WHAT TO DO: Restate word for word the entries below, starting with the line with "Task: Select the Краткий display mode" and continuing through the line with "Click the 'Session". Include both of those lines and no others.

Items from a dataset
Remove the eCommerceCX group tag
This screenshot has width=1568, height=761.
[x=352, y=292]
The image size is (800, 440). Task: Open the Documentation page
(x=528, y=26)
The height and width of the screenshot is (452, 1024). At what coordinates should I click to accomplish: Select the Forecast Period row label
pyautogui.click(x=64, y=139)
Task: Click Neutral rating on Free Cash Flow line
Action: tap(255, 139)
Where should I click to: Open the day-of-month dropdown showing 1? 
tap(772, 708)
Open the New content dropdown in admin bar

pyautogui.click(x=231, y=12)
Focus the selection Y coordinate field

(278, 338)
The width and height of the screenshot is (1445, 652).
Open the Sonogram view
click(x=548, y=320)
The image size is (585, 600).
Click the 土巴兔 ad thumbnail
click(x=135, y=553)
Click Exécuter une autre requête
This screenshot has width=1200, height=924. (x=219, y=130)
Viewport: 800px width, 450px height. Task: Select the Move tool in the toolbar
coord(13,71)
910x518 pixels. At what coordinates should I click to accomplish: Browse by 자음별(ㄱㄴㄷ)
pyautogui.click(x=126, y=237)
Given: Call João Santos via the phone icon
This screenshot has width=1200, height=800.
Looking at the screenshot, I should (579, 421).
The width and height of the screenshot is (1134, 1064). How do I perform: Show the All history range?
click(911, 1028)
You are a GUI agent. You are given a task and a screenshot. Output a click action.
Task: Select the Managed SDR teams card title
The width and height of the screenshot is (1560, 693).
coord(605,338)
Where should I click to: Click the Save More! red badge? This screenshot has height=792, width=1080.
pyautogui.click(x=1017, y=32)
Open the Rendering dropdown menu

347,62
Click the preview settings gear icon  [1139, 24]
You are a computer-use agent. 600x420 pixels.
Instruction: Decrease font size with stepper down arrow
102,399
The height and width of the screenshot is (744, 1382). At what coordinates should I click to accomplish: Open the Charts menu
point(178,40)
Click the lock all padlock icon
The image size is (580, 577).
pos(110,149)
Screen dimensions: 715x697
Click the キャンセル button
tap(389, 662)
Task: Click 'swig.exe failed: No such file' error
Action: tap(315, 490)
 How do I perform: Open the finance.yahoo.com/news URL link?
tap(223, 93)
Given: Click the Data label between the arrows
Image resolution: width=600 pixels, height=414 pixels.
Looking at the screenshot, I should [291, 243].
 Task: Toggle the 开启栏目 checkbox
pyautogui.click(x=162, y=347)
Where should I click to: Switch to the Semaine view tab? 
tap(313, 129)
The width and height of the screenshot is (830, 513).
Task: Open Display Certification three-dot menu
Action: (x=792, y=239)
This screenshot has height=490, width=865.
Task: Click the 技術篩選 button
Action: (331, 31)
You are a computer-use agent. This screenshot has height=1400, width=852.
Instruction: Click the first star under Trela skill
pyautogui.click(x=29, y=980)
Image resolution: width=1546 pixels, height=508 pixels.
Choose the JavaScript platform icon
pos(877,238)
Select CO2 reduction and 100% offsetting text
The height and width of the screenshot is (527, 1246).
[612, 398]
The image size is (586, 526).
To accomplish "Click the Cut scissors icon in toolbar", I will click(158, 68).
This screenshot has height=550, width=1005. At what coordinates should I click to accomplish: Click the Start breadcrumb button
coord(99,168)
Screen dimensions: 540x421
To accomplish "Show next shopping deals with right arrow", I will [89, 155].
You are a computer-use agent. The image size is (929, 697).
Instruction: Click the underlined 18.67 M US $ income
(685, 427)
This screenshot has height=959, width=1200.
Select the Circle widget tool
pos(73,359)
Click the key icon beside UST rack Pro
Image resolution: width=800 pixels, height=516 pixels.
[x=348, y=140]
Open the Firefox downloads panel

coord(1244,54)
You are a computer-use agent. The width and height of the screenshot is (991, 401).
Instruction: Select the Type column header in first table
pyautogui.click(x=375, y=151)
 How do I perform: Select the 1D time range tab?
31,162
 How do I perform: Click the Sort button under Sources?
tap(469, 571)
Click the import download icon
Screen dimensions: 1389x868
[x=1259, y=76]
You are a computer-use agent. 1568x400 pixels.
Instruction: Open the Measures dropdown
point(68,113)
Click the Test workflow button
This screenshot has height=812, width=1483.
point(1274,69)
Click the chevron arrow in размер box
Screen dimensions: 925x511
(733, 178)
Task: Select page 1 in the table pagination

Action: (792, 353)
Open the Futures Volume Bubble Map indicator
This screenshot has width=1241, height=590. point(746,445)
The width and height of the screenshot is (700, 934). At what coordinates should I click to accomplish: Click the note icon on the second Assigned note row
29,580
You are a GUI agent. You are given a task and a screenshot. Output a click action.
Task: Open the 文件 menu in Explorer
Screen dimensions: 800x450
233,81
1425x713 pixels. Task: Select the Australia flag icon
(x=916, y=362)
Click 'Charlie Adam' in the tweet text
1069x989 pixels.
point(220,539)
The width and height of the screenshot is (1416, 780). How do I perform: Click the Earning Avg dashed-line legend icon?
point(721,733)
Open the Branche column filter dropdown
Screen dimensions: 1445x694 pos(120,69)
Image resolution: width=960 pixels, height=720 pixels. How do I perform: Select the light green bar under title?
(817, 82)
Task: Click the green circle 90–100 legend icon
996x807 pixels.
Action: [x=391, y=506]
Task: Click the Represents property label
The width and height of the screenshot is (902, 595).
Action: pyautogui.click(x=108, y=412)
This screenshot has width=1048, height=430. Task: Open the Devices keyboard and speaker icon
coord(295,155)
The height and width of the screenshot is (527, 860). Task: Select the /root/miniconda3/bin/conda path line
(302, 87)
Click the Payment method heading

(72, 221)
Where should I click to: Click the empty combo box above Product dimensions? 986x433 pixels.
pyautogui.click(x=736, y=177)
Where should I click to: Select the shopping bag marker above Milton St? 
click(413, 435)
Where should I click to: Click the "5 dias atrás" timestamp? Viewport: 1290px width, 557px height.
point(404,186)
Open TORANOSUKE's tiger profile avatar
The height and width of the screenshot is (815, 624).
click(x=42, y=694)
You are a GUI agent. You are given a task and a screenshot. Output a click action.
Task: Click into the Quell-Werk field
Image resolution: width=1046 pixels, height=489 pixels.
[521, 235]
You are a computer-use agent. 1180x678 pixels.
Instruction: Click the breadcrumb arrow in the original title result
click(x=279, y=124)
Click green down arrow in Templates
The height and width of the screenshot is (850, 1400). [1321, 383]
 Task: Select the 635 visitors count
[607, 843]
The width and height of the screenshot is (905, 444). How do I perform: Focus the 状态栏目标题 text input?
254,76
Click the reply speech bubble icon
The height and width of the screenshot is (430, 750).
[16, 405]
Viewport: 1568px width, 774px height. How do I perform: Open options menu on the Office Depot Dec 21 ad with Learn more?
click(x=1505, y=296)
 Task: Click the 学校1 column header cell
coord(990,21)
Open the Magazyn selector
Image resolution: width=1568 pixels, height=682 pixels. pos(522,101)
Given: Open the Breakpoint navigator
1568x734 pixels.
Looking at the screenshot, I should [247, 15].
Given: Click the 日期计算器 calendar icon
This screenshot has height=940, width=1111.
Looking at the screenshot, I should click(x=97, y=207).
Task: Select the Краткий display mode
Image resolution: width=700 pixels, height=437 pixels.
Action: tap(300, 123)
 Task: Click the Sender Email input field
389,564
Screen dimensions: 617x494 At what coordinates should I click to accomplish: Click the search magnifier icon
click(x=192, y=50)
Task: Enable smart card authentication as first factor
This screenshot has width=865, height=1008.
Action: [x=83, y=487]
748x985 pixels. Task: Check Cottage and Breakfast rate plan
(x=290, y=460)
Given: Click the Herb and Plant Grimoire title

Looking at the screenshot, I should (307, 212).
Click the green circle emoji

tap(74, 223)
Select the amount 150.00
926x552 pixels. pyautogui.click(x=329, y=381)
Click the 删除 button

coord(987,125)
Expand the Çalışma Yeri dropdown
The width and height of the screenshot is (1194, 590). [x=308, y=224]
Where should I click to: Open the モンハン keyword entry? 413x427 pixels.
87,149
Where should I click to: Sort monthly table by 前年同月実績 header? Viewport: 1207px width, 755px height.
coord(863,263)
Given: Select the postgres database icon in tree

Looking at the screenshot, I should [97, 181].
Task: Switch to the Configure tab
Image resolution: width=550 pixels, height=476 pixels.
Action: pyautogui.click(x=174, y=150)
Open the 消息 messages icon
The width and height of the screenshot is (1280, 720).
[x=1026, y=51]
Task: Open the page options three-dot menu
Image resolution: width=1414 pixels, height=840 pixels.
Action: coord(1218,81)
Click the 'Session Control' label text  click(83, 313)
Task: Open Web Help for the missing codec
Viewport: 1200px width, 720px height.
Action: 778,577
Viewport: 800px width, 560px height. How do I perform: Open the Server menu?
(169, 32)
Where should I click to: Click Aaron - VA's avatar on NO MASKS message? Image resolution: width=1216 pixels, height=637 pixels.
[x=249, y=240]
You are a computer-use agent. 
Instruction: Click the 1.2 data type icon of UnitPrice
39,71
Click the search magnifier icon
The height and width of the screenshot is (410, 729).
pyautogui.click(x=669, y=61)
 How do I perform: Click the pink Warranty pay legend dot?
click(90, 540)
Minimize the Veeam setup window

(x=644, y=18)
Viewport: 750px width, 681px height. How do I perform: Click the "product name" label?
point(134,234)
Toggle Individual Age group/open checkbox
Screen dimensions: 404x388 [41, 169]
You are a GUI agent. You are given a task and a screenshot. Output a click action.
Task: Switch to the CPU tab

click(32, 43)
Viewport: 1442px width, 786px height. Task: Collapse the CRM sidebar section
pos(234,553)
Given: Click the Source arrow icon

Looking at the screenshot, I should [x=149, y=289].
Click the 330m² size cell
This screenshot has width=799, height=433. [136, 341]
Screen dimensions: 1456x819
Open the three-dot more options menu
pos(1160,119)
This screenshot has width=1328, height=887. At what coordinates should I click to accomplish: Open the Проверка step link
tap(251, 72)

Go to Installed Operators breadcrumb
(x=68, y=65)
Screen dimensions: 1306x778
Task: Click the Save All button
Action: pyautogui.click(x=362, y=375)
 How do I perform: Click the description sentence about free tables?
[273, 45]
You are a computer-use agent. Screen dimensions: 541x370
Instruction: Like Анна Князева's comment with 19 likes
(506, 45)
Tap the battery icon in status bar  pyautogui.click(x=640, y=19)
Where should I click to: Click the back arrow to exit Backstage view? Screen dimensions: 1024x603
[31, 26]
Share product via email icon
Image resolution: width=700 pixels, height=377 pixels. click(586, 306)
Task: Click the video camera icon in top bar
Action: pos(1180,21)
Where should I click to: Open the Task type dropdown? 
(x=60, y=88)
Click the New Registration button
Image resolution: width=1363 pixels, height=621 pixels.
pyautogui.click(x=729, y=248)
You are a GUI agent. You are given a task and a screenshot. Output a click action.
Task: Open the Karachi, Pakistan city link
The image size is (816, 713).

SOLUTION:
Task: Select the Краткий display mode
Image resolution: width=700 pixels, height=437 pixels.
Action: tap(300, 123)
 Task: Click the Sender Email input field
389,564
Screen dimensions: 617x494 At what coordinates should I click to accomplish: Click the search magnifier icon
click(x=192, y=50)
Task: Enable smart card authentication as first factor
This screenshot has width=865, height=1008.
Action: [x=83, y=487]
748x985 pixels. Task: Check Cottage and Breakfast rate plan
(x=290, y=460)
Given: Click the Herb and Plant Grimoire title

Looking at the screenshot, I should (307, 212).
Click the green circle emoji

tap(74, 223)
Select the amount 150.00
926x552 pixels. pyautogui.click(x=329, y=381)
Click the 删除 button

coord(987,125)
Expand the Çalışma Yeri dropdown
The width and height of the screenshot is (1194, 590). [x=308, y=224]
Where should I click to: Open the モンハン keyword entry? 413x427 pixels.
87,149
Where should I click to: Sort monthly table by 前年同月実績 header? Viewport: 1207px width, 755px height.
coord(863,263)
Given: Select the postgres database icon in tree

Looking at the screenshot, I should [97, 181].
Task: Switch to the Configure tab
Image resolution: width=550 pixels, height=476 pixels.
Action: pyautogui.click(x=174, y=150)
Open the 消息 messages icon
The width and height of the screenshot is (1280, 720).
[x=1026, y=51]
Task: Open the page options three-dot menu
Image resolution: width=1414 pixels, height=840 pixels.
Action: coord(1218,81)
Click the 'Session Control' label text  click(83, 313)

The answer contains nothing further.